Oscar Wilde plantea un cuento clásico, a saber, un niño abandonado recién nacido que es recogido en un bosque por unos leñadores tras el advenimiento de una estrella y poco después, a medida que el bebé crece demuestra ser un tirano que desprecia por igual a personas y animales, hasta que esa soberbia y maldad se ven corregidas y el entonces niño y ahora ya mozalbete debe, si es posible, corregir sus errores, una reparación que sí resultará posible, aunque ese clásico final en el que que todos son felices y comen perdices, habría que matizarlo, pues Wilde nos deja un regalito para el final.

Me resulta curioso ver cómo autores de la talla de Wilde abordan la literatura juvenil, cómo manteniendo unos cánones clásicos -no faltan los Reyes, los mendigos, las pruebas a superar, los castigos, las recompensas-, aportan su propio estilo, así, Wilde presenta al niño estrella que sin el menor atisbo de ñoñería, ni edulcorantes -sin reparar en la edad del lector- resulta cruel, despótico, despreciable y repugnante y lo que éste da es lo que luego recibe.

Lo edita Gadir con traducción de Elisabeth Falomir Archambault con ilustraciones de Eugenia Ábalos.

Extracto del listado:
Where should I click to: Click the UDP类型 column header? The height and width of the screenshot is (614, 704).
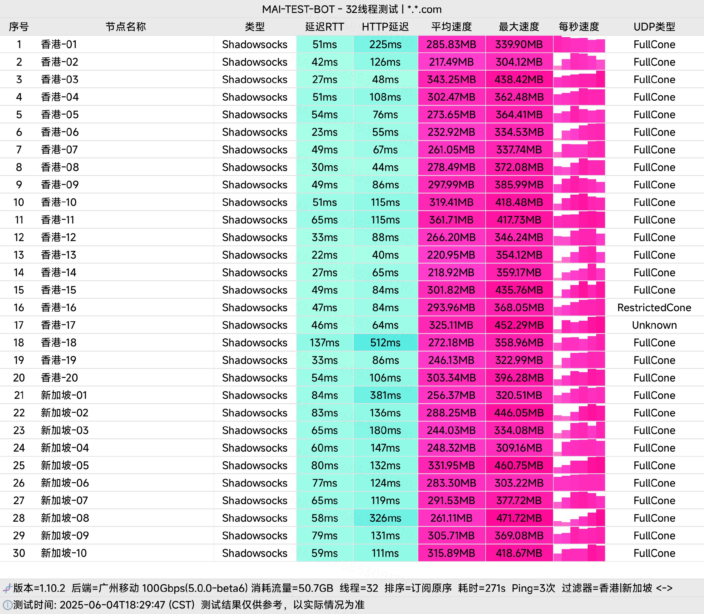[x=654, y=27]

Ejercicio escrito A: Extrae de la reseña el fragmento que comienza en "Me resulta curioso" y termina en "que luego recibe.".
Ejercicio escrito B: Enumera los elementos de los cánones clásicos que, según la reseña, no faltan en el cuento.
El listado procede de otra fuente distinta de la reseña.

Respuesta A:
Me resulta curioso ver cómo autores de la talla de Wilde abordan la literatura juvenil, cómo manteniendo unos cánones clásicos -no faltan los Reyes, los mendigos, las pruebas a superar, los castigos, las recompensas-, aportan su propio estilo, así, Wilde presenta al niño estrella que sin el menor atisbo de ñoñería, ni edulcorantes -sin reparar en la edad del lector- resulta cruel, despótico, despreciable y repugnante y lo que éste da es lo que luego recibe.

Respuesta B: los Reyes, los mendigos, las pruebas a superar, los castigos, las recompensas